Click-target data –
↓
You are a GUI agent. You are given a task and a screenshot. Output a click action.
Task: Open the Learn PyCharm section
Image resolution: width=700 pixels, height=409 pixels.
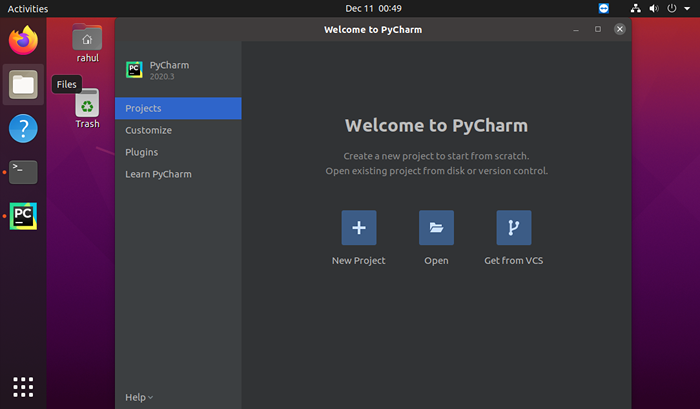tap(158, 174)
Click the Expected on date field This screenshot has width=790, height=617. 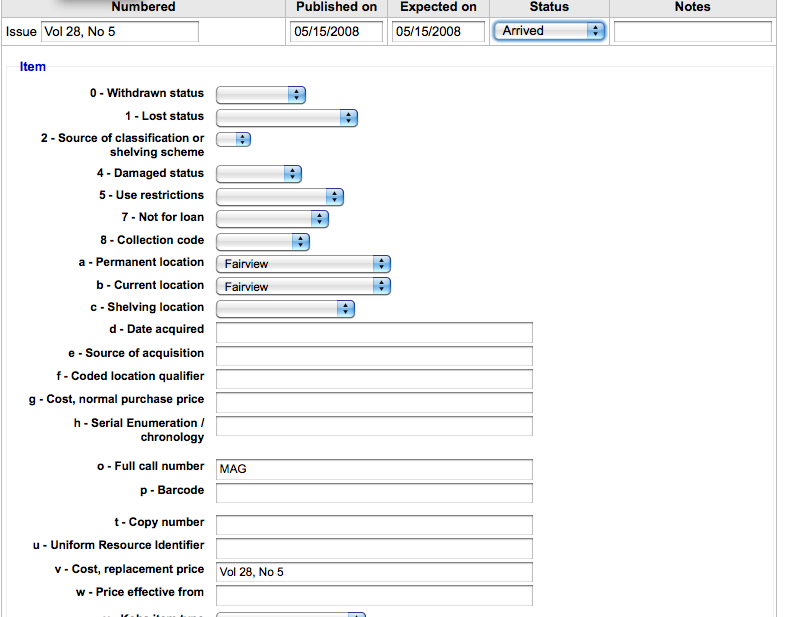coord(437,32)
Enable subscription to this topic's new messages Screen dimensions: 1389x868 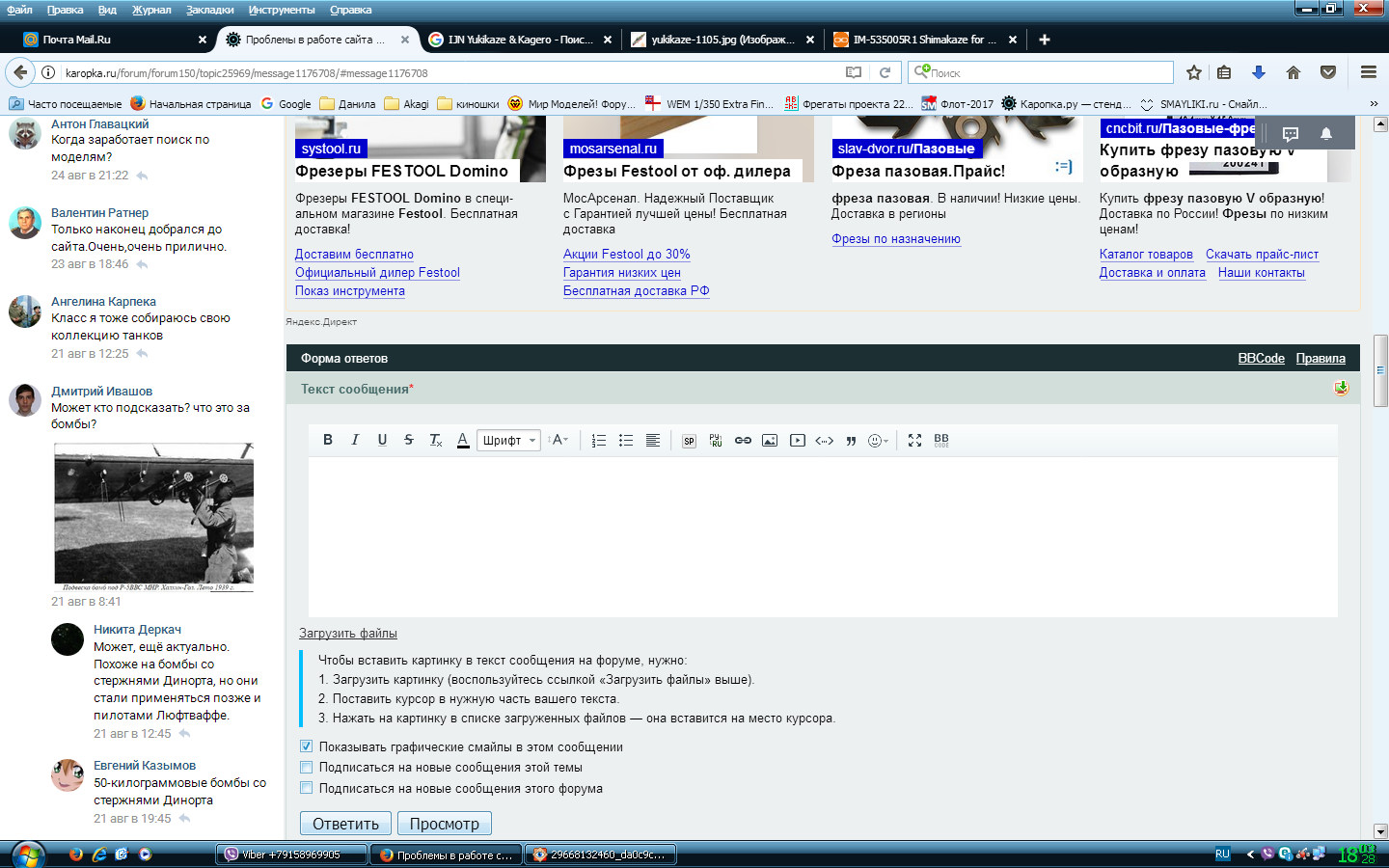coord(307,768)
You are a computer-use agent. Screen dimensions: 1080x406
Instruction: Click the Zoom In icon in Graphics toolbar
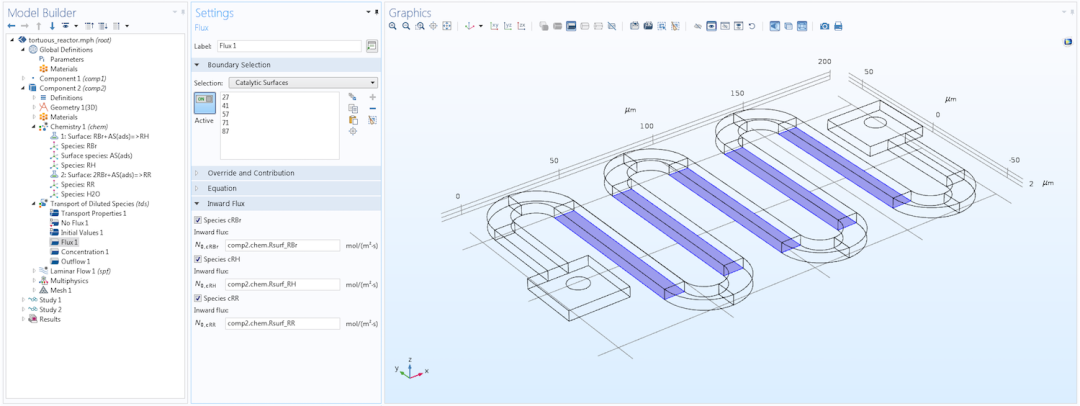pos(393,26)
↑
Exercise aim –
Copy out the listing verbatim from the line containing "You are a computer-use" through the end of the listing, inclusive, and leave the pictures out.

Finished exercise –
You are a computer-use agent. Screen dimensions: 1080x406
Instruction: Click the Zoom In icon in Graphics toolbar
pos(393,26)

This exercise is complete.